Stored items
========

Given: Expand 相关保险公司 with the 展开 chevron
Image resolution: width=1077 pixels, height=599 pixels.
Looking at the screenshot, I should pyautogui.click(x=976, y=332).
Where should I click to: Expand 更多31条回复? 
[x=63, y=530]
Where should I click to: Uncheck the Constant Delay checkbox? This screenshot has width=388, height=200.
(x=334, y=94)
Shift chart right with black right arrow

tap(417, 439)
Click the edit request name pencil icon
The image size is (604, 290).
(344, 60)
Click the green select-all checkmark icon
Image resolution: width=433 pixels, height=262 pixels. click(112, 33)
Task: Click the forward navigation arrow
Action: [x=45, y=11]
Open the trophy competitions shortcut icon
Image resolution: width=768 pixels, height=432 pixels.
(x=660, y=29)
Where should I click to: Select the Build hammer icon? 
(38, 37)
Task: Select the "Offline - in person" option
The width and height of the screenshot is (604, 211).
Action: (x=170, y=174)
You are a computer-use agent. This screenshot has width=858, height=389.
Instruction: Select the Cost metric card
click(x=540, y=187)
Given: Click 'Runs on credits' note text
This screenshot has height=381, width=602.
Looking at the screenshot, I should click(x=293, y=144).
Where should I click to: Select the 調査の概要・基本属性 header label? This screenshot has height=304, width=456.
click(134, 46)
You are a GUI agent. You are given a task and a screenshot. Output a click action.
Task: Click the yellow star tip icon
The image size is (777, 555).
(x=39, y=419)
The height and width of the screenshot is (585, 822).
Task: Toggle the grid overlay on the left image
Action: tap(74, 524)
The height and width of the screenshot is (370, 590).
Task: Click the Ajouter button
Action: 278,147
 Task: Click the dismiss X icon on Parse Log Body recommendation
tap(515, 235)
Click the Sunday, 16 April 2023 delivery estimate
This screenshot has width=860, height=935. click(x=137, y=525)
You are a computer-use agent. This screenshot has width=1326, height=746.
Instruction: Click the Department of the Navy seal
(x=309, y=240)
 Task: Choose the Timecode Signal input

========

§ Work to complete:
Each line from the top of the records above through the line containing "Click the edit request name pencil icon" needs to be transcribed exactly, and no line after it.

§ Task response:
Given: Expand 相关保险公司 with the 展开 chevron
Image resolution: width=1077 pixels, height=599 pixels.
Looking at the screenshot, I should pyautogui.click(x=976, y=332).
Where should I click to: Expand 更多31条回复? 
[x=63, y=530]
Where should I click to: Uncheck the Constant Delay checkbox? This screenshot has width=388, height=200.
(x=334, y=94)
Shift chart right with black right arrow

tap(417, 439)
Click the edit request name pencil icon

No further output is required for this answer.